<<<<

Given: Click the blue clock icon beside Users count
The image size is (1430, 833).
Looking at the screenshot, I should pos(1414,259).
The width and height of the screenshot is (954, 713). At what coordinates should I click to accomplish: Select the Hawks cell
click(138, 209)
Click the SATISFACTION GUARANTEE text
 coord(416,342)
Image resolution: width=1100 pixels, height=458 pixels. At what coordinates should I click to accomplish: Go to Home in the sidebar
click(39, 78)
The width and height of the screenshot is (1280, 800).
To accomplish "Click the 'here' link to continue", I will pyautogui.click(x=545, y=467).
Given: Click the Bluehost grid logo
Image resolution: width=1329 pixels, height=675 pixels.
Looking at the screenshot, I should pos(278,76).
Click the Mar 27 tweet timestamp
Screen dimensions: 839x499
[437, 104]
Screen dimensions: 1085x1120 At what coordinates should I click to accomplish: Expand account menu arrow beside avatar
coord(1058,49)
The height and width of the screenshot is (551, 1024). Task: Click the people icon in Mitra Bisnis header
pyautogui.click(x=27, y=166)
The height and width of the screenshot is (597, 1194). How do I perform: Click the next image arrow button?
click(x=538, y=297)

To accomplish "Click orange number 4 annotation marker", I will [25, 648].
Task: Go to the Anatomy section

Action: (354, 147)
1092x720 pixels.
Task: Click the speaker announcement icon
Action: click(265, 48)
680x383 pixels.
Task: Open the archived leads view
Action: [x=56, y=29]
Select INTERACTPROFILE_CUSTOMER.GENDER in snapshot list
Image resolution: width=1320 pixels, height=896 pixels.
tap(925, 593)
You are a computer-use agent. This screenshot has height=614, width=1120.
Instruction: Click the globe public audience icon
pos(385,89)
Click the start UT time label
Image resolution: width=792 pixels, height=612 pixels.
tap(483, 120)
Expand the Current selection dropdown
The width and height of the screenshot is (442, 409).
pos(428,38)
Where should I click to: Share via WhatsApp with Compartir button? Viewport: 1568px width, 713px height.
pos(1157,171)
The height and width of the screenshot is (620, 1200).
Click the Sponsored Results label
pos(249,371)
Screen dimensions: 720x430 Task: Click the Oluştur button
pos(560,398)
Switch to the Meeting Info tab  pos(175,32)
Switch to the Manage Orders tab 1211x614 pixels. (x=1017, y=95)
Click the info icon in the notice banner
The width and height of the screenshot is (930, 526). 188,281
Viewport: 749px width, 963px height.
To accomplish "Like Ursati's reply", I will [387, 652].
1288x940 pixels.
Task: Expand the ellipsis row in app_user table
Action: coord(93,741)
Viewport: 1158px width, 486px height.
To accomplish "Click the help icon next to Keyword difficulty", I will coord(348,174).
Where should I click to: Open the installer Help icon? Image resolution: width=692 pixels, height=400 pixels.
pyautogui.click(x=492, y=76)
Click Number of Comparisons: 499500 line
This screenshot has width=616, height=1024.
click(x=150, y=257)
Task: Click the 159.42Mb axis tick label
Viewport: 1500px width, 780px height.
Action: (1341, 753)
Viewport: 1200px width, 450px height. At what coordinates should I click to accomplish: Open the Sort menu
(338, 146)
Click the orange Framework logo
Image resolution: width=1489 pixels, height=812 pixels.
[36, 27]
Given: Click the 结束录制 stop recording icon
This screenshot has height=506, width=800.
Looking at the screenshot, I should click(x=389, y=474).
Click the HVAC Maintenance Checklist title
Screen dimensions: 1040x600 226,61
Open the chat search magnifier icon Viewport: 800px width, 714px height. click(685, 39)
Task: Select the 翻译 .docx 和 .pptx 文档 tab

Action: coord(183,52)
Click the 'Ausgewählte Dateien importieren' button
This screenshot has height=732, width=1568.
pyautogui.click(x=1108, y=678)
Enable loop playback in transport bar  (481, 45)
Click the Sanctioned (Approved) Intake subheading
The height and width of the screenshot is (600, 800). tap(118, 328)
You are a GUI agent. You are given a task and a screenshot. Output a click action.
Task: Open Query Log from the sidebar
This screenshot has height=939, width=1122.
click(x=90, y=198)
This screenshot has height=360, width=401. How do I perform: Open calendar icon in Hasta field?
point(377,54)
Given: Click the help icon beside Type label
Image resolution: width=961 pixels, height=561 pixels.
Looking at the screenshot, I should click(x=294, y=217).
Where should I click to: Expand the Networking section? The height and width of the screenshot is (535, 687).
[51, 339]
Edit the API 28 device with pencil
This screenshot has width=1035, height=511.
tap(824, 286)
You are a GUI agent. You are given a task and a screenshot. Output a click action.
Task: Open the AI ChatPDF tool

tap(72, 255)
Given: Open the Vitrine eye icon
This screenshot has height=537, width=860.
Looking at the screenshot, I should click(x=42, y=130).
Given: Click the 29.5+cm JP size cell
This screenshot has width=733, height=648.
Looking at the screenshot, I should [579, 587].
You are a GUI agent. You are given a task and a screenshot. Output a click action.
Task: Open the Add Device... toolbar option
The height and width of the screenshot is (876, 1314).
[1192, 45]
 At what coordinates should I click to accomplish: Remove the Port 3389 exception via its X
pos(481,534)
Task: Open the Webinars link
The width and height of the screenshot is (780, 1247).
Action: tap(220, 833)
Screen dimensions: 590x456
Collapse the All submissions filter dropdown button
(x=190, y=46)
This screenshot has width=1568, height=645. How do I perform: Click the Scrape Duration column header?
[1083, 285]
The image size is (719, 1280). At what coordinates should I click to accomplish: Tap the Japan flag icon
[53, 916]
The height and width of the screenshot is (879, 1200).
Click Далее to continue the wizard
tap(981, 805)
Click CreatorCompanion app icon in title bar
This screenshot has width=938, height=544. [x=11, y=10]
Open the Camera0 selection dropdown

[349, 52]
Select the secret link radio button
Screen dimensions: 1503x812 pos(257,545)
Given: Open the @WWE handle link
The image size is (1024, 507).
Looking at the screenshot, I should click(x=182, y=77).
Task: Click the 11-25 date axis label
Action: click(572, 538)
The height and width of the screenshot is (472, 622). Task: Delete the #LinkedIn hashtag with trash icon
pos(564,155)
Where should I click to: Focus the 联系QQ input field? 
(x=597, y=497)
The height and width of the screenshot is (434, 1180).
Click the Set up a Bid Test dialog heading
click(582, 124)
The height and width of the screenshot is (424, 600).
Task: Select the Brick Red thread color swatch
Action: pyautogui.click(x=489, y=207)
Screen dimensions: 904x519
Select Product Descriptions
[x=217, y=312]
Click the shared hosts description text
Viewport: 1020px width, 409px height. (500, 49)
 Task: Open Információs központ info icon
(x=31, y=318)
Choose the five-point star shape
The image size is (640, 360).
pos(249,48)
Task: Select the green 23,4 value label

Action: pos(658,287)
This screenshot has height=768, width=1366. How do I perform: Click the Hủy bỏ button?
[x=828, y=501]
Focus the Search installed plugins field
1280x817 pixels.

>>>>

Brief ->
What is the number of lines in the records that contain the word "logo"? Answer with the number and nothing else.

Exercise solution ->
2